# Anyone have this humidor?



## wctaylor89 (Jun 4, 2013)

Prestige Import Group Salvador Rosewood Humidor w/ Twin Trays
Amazon.com: Prestige Import Group Salvador Rosewood Humidor w/ Twin Trays: Home & Kitchen

Anyone have experience with this box? I am looking for something bigger that is easier to see all of my sticks. I would go the wineador route but I'm not ready for something that big yet. Plus I think this is a great looking box.


----------



## waltah (Aug 14, 2013)

I saw that one the other night while browsing around there. It stood out as one of the nicer looking non custom humidors I've seen. Not sure I'm crazy about the double tray as you lose a little space, but it's a great looking box.


----------



## CheapHumidors (Aug 30, 2007)

It is our most popular larger desk top humidor. We can't keep them on the shelf! I love that the humidifiers and hygrometer mount to the steel lining in the lid so you don't have to worry about the adhesive for the magnets drying out. I think it is listed as a 200 count but I would call it closer to 120ish. The only problem is the digital hygrometer that comes with it is not adjustable so sometimes it is a couple % points off.


----------



## dmanuel (Aug 17, 2013)

^ What he said.
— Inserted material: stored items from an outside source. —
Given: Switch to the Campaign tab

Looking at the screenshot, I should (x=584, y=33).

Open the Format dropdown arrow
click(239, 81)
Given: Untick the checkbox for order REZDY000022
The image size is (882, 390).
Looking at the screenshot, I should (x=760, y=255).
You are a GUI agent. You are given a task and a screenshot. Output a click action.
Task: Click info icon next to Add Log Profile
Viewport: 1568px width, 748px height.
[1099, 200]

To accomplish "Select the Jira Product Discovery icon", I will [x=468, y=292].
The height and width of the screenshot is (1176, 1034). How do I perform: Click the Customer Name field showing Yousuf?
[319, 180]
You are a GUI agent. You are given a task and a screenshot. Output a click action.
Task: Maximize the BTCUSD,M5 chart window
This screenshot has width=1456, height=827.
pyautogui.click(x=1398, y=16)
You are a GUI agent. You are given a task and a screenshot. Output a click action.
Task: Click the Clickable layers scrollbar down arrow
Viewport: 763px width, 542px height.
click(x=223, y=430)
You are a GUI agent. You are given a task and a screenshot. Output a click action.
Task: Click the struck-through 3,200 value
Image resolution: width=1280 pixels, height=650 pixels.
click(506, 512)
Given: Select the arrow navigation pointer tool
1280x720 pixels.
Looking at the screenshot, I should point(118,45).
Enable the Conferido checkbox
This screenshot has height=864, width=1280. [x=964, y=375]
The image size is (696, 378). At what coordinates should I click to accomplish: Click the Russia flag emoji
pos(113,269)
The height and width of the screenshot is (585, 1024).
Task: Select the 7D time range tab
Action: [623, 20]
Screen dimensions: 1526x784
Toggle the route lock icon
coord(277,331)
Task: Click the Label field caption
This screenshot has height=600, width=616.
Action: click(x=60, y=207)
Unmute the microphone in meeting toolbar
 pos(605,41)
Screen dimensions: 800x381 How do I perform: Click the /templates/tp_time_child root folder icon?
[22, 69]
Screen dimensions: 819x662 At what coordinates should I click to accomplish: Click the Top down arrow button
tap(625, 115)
I have two of them and really enjoy it. Good looking, solid construction, and great seal.


----------



## wctaylor89 (Jun 4, 2013)

do you have any pics?



dmanuel said:


> ^ What he said. I have two of them and really enjoy it. Good looking, solid construction, and great seal.


----------



## mrnuke (Aug 24, 2013)

I like the humidifiers. It looks like you can remove the screws, take the foam out and replace it with beads. I am actually tempted to buy that box myself. Love the looks.


----------



## mrnuke (Aug 24, 2013)

@CheapHumidors, you have it priced at $150. That's saving a BOTL $16.


----------



## CheapHumidors (Aug 30, 2007)

mrnuke said:


> @CheapHumidors, you have it priced at $150. That's saving a BOTL $16.


Yea, but we don't have any in stock :^(


----------



## boro62 (Jan 21, 2013)

CheapHumidors said:


> Yea, but we don't have any in stock :^(


ahh you failed us!! jk jk But it really is a nice looking humidor. If I ever end up needing another humidor in that size, this might be the one for me too.


----------



## CheapHumidors (Aug 30, 2007)

boro62 said:


> ahh you failed us!! jk jk But it really is a nice looking humidor. If I ever end up needing another humidor in that size, this might be the one for me too.


I know!!!!!!


----------



## dmanuel (Aug 17, 2013)

wctaylor89 said:


> do you have any pics?


Some crappy cell phone shots, but here ya go. The other one is up at the ranch so no photos of it.

Sitting on top of the soon to be finished wineador.









2 sticks deep on top









3 sticks deep on bottom


----------



## wctaylor89 (Jun 4, 2013)

@dmanuel thanks! When you decide to sell one when you have too much room let me know!:mrgreen:


----------



## mrnuke (Aug 24, 2013)

CheapHumidors said:


> Yea, but we don't have any in stock :^(


Stop talking and do something about it.


----------



## CheapHumidors (Aug 30, 2007)

mrnuke said:


> Stop talking and do something about it.


Yea I tried but the manufacturer is out of stock. I could start building them myself but I doubt you would like the results!


----------



## boro62 (Jan 21, 2013)

CheapHumidors said:


> Yea I tried but the manufacturer is out of stock. I could start building them myself but I doubt you would like the results!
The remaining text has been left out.